Y 70 años después del fin de la Segunda Guerra Mundial, además la amenaza bélica ha resurgido. La destrucción de monumentos milenarios en Siria (Palmira y Alepo), Iraq (Nínive), Libia, Yemen o Malí (Tombuctú), pone de relieve la fragilidad del patrimonio cultural. Éste se ha convertido no sólo en víctima sino también en arma de guerra. La razón es que además de su valor material, es un símbolo. Crea identidades y representa valores universales. Su destrucción rompe la memoria del pasado y del futuro de una comunidad. La gravedad de la situación ha llevado a Irina Bokova a hablar incluso de “limpieza cultural (LIZARANZU, 2016: 10).

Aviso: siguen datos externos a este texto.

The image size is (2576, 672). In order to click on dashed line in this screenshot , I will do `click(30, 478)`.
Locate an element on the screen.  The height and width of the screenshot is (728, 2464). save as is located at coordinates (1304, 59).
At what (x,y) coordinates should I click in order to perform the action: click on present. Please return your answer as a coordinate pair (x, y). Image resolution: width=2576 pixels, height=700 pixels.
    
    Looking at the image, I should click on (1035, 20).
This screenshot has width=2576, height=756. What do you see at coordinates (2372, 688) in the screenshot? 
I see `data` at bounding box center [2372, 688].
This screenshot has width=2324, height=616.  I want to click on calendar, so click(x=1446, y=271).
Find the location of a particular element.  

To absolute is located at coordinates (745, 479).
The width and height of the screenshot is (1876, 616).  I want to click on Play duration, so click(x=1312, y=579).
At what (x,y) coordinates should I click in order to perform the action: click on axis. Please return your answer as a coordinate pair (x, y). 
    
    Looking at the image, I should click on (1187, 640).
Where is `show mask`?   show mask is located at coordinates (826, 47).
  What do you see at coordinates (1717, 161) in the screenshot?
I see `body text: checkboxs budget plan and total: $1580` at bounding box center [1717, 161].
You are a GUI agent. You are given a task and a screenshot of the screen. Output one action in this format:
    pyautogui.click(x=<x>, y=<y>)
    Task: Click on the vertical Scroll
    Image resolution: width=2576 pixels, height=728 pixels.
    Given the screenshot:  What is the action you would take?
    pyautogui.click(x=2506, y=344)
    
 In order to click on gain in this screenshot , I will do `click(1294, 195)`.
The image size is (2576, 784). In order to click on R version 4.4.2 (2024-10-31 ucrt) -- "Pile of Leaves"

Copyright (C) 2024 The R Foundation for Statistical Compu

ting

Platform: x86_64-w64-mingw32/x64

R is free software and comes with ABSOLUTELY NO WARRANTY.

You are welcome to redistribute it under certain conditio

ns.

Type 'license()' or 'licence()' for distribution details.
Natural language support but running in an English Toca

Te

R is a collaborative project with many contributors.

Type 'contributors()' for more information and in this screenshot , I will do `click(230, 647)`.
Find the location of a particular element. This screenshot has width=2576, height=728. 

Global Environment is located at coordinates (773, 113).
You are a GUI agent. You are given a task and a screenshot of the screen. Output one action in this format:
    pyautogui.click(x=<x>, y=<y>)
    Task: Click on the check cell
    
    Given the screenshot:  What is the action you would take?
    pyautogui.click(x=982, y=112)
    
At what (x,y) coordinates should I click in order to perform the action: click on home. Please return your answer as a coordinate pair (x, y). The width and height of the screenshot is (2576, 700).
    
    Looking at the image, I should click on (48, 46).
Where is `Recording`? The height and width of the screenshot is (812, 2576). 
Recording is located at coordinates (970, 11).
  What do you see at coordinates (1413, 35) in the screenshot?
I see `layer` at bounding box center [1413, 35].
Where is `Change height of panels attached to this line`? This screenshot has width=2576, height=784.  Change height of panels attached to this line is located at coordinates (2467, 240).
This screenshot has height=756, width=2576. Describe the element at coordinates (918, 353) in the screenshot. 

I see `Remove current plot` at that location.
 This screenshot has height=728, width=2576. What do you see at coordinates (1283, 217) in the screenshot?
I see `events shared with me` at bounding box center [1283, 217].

Ante la situación de emergencia actual, de nuevo la UNESCO ha planteado la necesidad de una estrategia global destinada a proteger el patrimonio amenazado. ¿Serán eficaces estas medidas? ¿Los países se comprometerán a colaborar o sus intereses políticos, económicos y estratégicos prevalecerán sobre los culturales? Los resultados están por ver. Además hasta ahora pocas veces las denuncias por destrucción del patrimonio cultural han llegado a instancias internacionales. La primera señal de un posible cambio llegó en 2015 con la sentencia del Tribunal Penal Internacional condenando a 9 años de prisión a Ahmed al Faqi al Mahdi por la destrucción de mausoleos en Tombuctú. Este delito fue considerado como un crimen de guerra y parece marcar un punto de inflexión. Pero ¿será así? Para lograrlo es imprescindible el compromiso de todos los países y la implicación de la propia sociedad. No obstante muchos expertos siguen pensando que esto no es suficiente. Es el caso de José Luzón, quien afirma: “Nunca he creído que esos tsunamis destructores se puedan parar desde la UNESCO ni desde ningún sitio. Los motivos de destrucción son mucho más poderosos” (GARCÍA RAMOS, 2015).